One of the things that really annoys me to no end is the disturbing tendency of Retreatist Americans to pretend their urge to run away is based on their big-brained, nuanced understanding of the world:

One of the psychological defenses our anti-war side uses to rationalize their advocacy of retreat is the comforting illusion that we are doomed to defeat. Urging retreat and defeat under those circumstances isn't cowardly or anti-American, but wise in minimizing losses in a losing effort.

I didn't know that half of it:
 

Perhaps the most disturbing thing about the last few years has been the stunningly large number of American thinkers, strategists and pundits who have been perfectly prepared to lose wars in both Iraq and Afghanistan. People talk about American decline these days, but it is not in the basic measurements of national power that American decline is to be found. It is in the willingness of the intellectual and foreign policy establishments to accept both decline and defeat.

There is a new doctrine out there that seems to enjoy enormous cache among the smart foreign policy set: fight wars until they get hard, then quit.

So if you want to understand why, in my gut, I did not want to leap to criticize the president's decision to reinforce our troops in Afghanistan, I think I understood that he may be virtually alone among his cadre of advisors brought into the White House from outside in thinking we can win this war:
 

The Obama administration’s ranks are filled with people, fresh from the academy and the think tanks, who talk about the need to manage American decline, and even boast about how much more sophisticated they are than the Bush people on this score. They do say all this off the record, however.
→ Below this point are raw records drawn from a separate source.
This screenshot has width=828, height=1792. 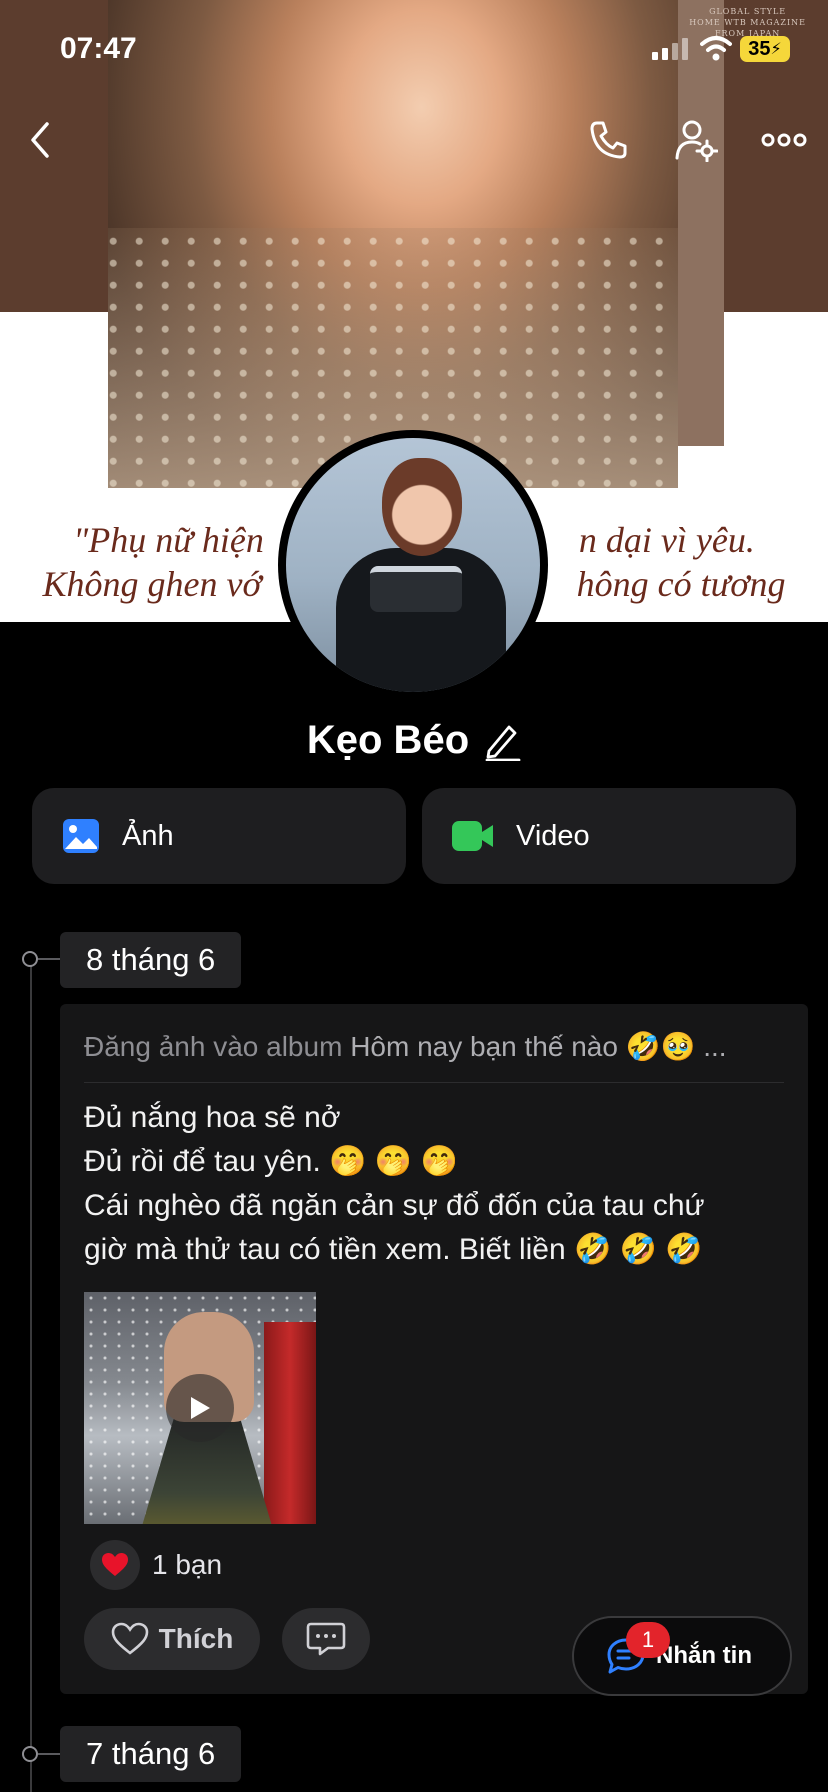 I want to click on avatar-image, so click(x=413, y=565).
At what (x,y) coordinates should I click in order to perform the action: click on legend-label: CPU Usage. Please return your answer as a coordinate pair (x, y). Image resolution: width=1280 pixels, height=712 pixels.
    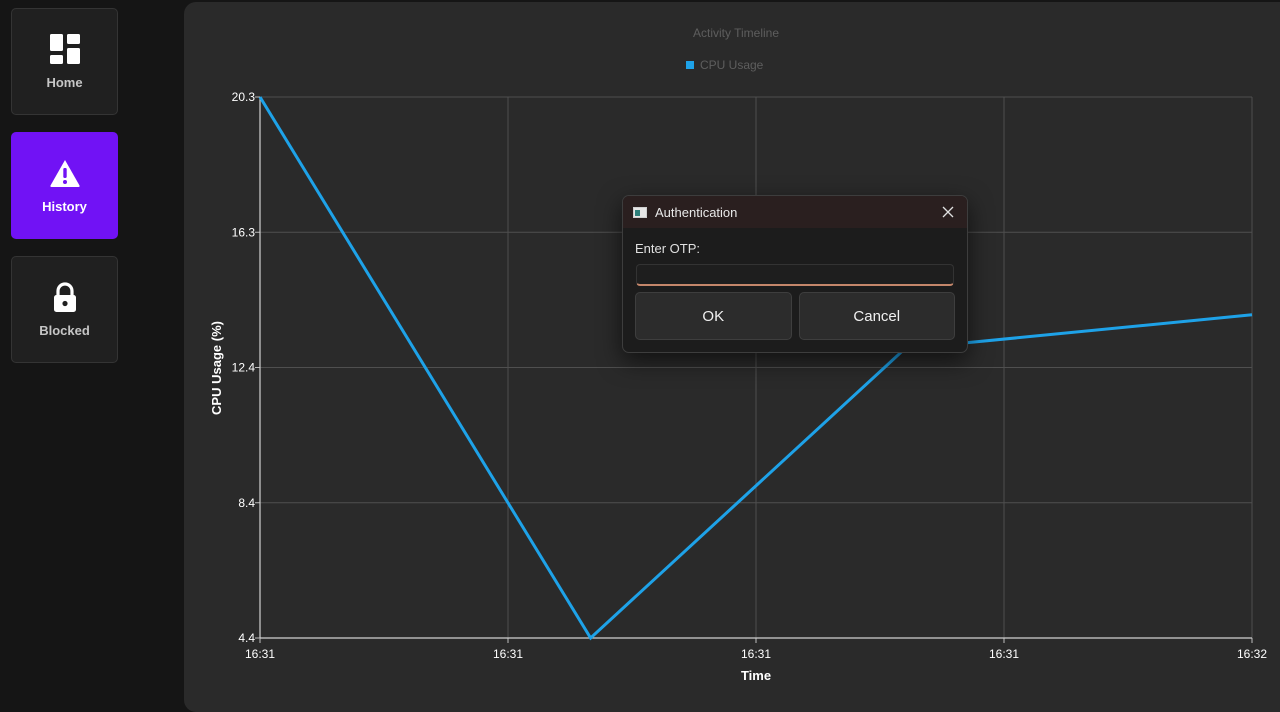
    Looking at the image, I should click on (732, 65).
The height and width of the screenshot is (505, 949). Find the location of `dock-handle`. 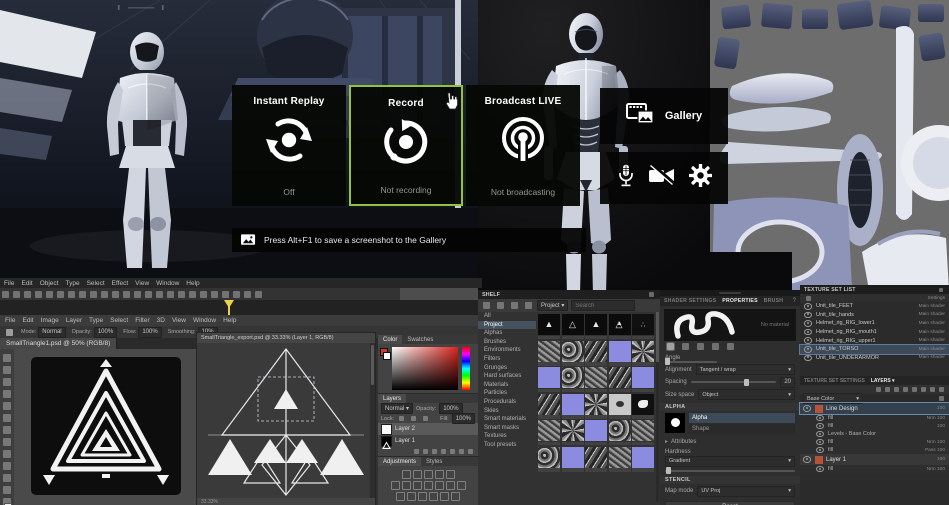

dock-handle is located at coordinates (730, 293).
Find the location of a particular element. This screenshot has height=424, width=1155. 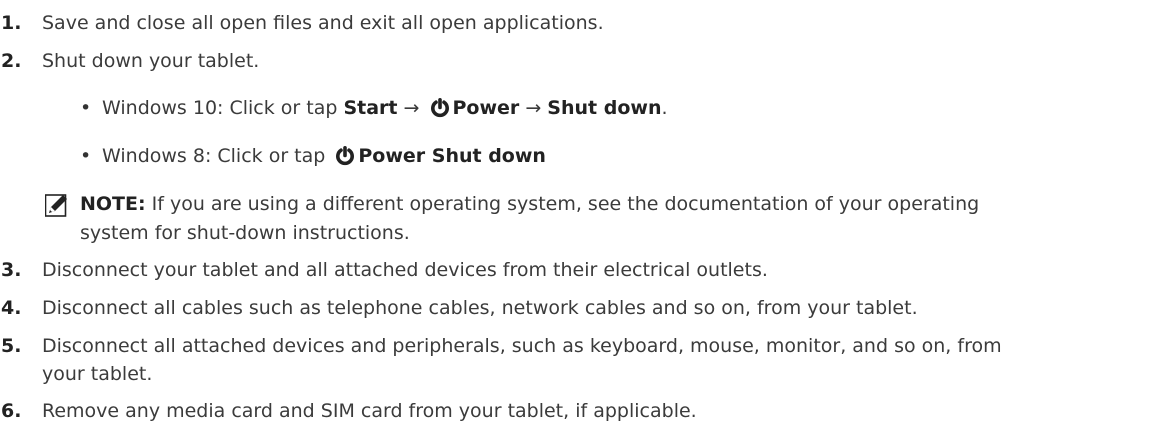

step-number: 1. is located at coordinates (12, 23).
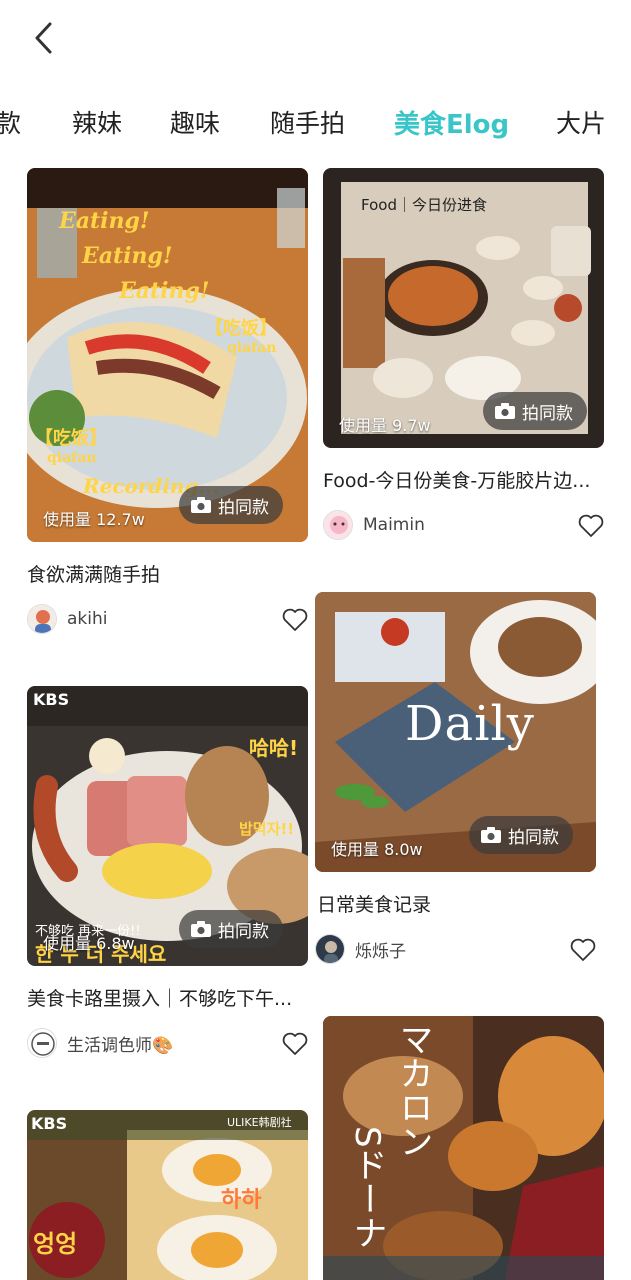 This screenshot has width=631, height=1280. I want to click on template-card-image: Daily 使用量 8.0w 拍同款, so click(456, 732).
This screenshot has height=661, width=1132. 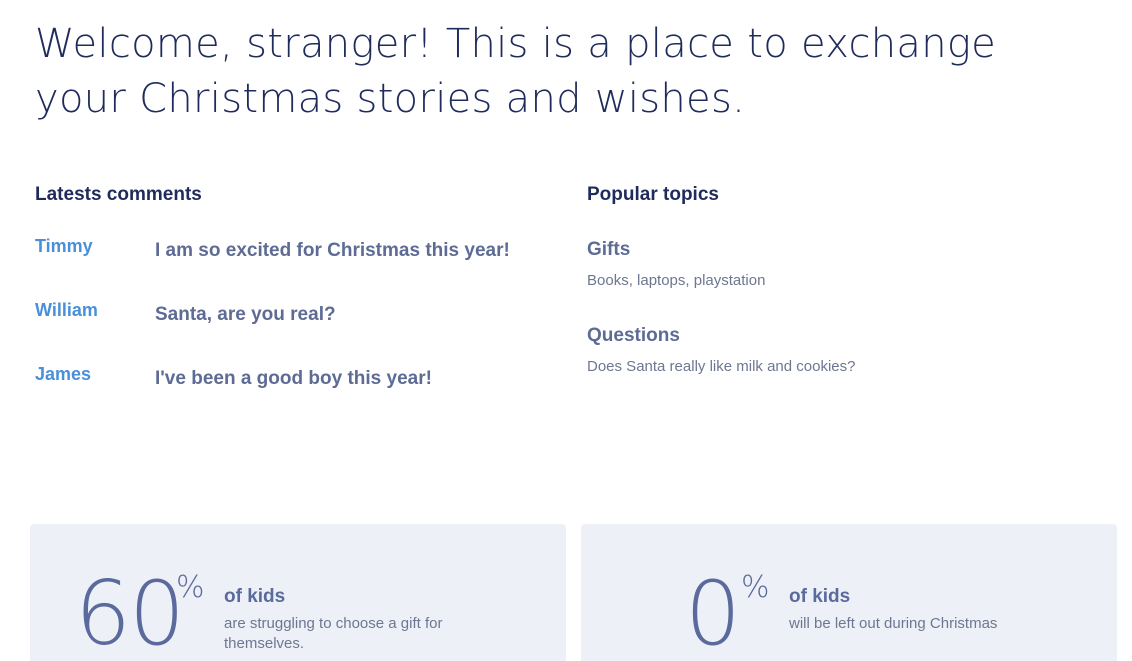 I want to click on topic-gifts: Gifts Books, laptops, playstation, so click(x=837, y=264).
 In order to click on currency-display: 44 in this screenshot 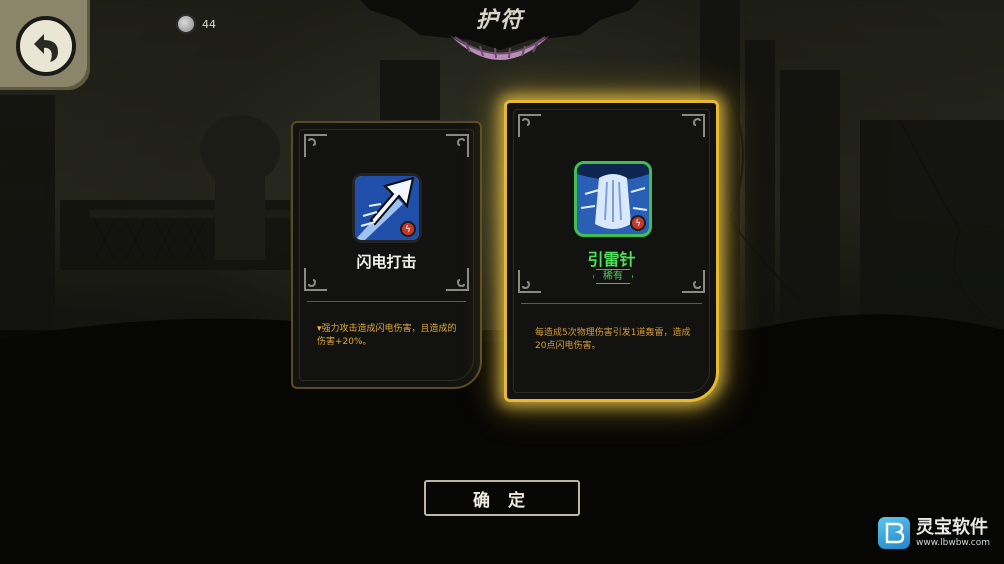, I will do `click(196, 24)`.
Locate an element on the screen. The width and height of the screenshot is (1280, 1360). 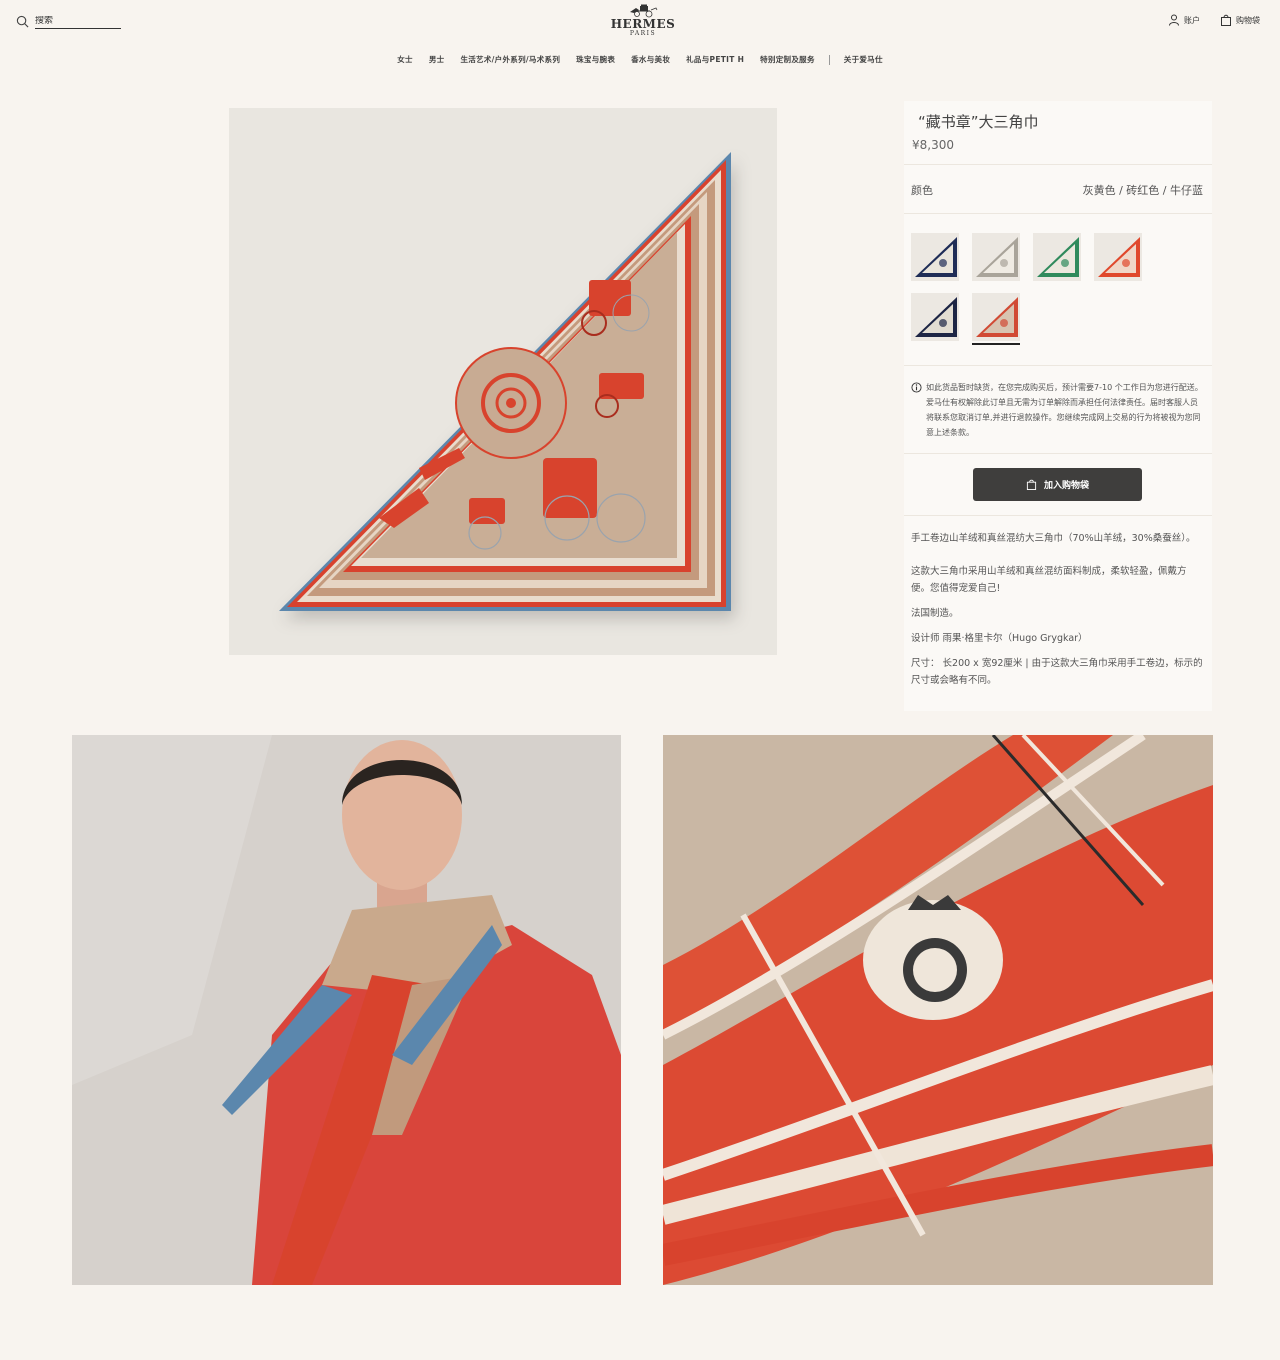
product-price: ¥8,300 is located at coordinates (933, 145).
Perhaps they know that many Americans would not applaud them for their sophistication. Let’s hope the man in the Oval Office knows it, too.

So I'm willing to cut the president some slack and let him fight the war in Afghanistan. He likely has few enough allies inside the White House. Those outside who believe there is no alternative to victory must support him and prod him to make more decisions that push victory rather than calibrate the precise point we can exit the war in defeat.

Win this war, Mr. President, despite what your big-brained, sophisticated aides tell you. Let our enemies work for our decline.